I have a .csv file that I'm bring in which is quite ugly. The data has a lot of pages and a single record will wrap onto 3 lines on a page. My data looks like it should be tab delimited but when I bring it in, it looks like Alteryx is reading it as space delimited. I've got the data far enough to get it on one line, but then I can't get the columns to line up right. If I can get the columns to line up right, I can handle cleaning the null spaces and repeated report headers and footers. Each page looks similar to the sample data with the page headers, etc. I need to capture the data between the headers and the records.
I feel like my solutions are close but they don't get me there.
Solved! Go to Solution.
Hi @lwolfie
I would take this approach, for me it seems like your report is parsed based on the position of the characters. This means that your company or the provider of the file must have some documentation saying (example, 'from the character 1 to the character 10 we have the first column, from the character 11 to the character 15 we have the second column'
Configuring the input file as .flat, you can parse the file based on the positions that the doc provide.
After knowing the lengh of each column you can parse it and do whatever it is necessary. I did it just by what i saw, it seems correct but look out for the official documentation for this file.

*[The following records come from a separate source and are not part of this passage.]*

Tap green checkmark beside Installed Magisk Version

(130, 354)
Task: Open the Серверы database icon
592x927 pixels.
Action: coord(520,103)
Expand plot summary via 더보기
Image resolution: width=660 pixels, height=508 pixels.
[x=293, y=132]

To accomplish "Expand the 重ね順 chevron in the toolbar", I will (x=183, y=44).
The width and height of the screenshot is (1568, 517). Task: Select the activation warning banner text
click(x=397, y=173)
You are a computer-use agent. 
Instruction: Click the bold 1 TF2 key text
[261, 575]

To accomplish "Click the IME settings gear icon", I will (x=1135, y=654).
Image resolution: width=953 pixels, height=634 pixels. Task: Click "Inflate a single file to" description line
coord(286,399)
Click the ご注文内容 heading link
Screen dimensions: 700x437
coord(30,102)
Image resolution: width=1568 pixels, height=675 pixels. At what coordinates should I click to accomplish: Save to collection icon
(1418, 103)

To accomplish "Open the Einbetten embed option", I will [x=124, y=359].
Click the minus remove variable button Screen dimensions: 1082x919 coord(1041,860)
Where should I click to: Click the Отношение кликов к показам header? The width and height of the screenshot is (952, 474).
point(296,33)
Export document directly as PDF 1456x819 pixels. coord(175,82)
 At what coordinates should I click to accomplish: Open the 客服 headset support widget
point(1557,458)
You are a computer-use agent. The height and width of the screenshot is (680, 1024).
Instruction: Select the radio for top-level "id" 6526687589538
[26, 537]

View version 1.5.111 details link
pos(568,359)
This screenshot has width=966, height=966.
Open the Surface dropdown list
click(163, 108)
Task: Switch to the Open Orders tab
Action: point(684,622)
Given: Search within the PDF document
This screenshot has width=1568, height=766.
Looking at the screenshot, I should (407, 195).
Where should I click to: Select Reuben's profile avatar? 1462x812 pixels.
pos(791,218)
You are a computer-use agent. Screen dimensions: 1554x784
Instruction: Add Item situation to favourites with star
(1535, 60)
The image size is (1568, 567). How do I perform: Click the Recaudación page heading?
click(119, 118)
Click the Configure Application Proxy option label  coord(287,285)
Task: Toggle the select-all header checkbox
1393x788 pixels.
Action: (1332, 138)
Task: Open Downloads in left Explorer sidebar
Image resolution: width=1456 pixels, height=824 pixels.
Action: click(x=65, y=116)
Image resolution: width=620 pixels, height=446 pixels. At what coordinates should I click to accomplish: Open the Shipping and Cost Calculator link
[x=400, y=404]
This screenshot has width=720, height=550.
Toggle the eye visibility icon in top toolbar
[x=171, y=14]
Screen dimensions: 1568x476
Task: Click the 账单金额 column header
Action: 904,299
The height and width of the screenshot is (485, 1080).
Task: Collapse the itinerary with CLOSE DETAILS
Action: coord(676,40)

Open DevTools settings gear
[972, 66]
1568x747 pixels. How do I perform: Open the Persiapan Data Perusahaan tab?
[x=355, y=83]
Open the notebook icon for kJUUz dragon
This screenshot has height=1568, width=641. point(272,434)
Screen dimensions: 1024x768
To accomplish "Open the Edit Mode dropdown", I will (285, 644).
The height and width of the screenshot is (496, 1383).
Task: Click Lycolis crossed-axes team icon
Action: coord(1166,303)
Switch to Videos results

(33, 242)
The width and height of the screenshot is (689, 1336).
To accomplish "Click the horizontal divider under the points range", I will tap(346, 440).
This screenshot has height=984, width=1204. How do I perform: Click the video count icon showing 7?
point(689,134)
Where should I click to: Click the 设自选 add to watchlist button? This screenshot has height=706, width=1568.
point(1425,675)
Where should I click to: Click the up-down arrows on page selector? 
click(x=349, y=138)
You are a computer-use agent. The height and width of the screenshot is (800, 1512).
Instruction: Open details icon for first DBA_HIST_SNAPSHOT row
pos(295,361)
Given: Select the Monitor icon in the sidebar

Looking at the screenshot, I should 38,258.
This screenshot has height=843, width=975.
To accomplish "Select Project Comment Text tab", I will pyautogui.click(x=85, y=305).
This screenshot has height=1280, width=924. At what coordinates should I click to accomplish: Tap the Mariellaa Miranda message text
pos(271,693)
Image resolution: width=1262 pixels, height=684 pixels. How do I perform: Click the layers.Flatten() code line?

Thank you for that sample. That's close, but the description is wrapped below itself on the lines below. So the line almost needs to parse after the Cur Period Units column. Your workflow doesn't account for the description column label being blank on the next two lines but it needs to have a spot.
Felipe_Ribeir0
How would you suggest wrapping each record onto one line at that point?
I appreciate both responses and took a combined approach. I brought each record onto one line and then parsed out based on column length. Thank you both!